Baseball is back. . .finally!
Though the weather hasn't been totally cooperative (Cleveland had a hard time getting their home opener done thanks to a spring blizzard!), the boys are playing ball again all over the country.
Call me over the edge if you like, but the return of baseball every year provides me a reason to hope.
If you love the game, you'll understand.
If you don't, at this moment you're thinking I'm nuts and there is absolutely nothing I can say to explain or justify my feelings.
Maybe it is about my childhood. Maybe it is connected to the memories. I must admit I can still smell my old glove, the fresh grass and the ball on my hands. I can feel the heat. I recall the sudden excitement of a hot grounder headed my way or the crack of the ball against the bat.
Baseball's back!
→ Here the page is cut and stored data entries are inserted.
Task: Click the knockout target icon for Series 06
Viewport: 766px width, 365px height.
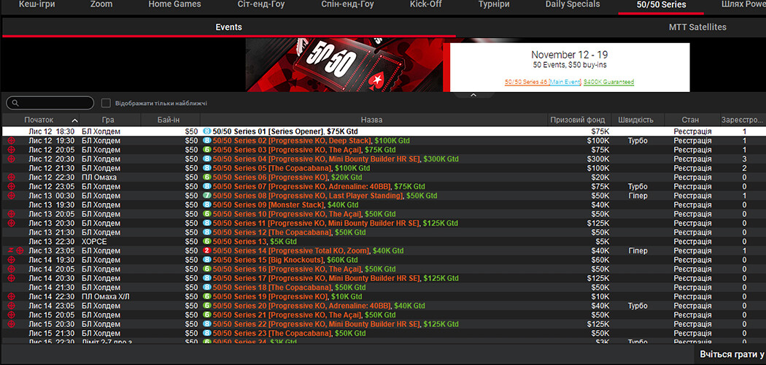Action: point(11,177)
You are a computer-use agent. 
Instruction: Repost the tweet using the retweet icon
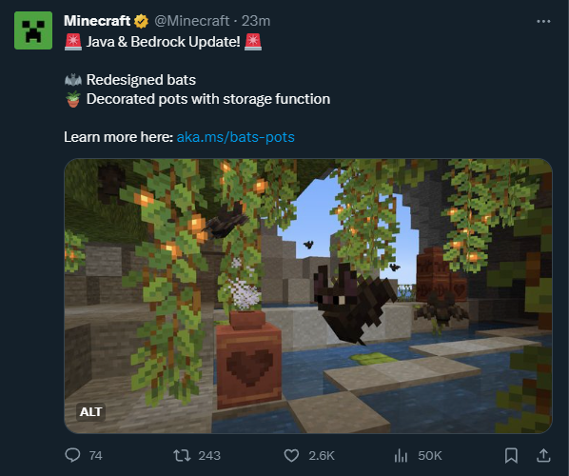[x=182, y=455]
I can read the box scores again over my Wheaties! I ask you now, could breakfast be any better than that?
It doesn't even matter who wins, not ultimately.
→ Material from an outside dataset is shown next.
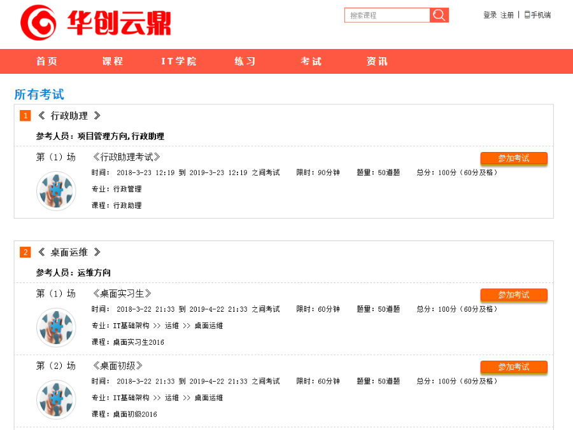Select IT学院 in the navigation bar
Screen dimensions: 573x430
[179, 61]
The joy is in the game, and not just the season. That's what makes baseball so unique, at least to people like me. Every game stands on its own. Doesn't matter who is playing. Sure, I yell for the Rangers every time they take the field. But the point is the game. The amazing plays, the strategy, the pitching. The game is about each game and the team.
I confess: I grew up on the New York Yankees. Mantle, Maris, Berra, Ford, Richardson, Boyer, Turley. . .the list goes on and on. I still find myself pulling for the pinstripes, I can't help myself.
So, here's how I see the season ending in the late fall:
East: New York Yankees
Central: Detroit Tigers
West: Los Angeles Angels
Wild Card: Boston Red Sox
East: New York Mets
Central: St. Louis Cardinals
West: Los Angeles Dodgers
Wild Card: Chicago Cubs
Yankees versus Dodgers. . .Yankees in six!
Hope to see ya at the ballpark!
On a more serious note, today is Jackie Robinson Day for Major League Baseball! In every major league park in the nation today fans and players will remember number 42.
On April 15, 1947, Robinson broke the color line for baseball when he took the field for the Brooklyn Dodgers in their game against the Boston Braves. The Dodgers won the game, played at Ebbets Field, 5-3.
The white controlled press paid little attention to this first, historic game.
During that first season, Robinson endured lots of insults, foul language and racially motivated hatred. The Dodgers' first series in Philadelphia against the Phillies proved the worst in terms of racial insults from both fans and players.
It was during that game that Dodgers' second baseman, Eddie Stanky, a native of Alabama, came to Robinson's defense in a tirade that likely couldn't be published, even today!
Branch Rickey, the Dodgers' General Manager who signed Robinson, later said that it was this series against the Phillies that brought the Dodgers together as a team. They came within one game of winning the World Series that year.
Robinson scored a run in that first game to help the Dodgers on to a win. He wrote a column for The Pittsburgh Courier afterwards in which he said, "Whenever I hear my wife read fairy tales to my little boy, I'll listen. I know now that dreams do come true" ( "Breaking the Truth Barrier," Stuart Miller, The New York Times, Saturday, April 14, 2007, A27).
Thank you, Jackie Robinson! The number 42 means a lot to baseball and to the United States today.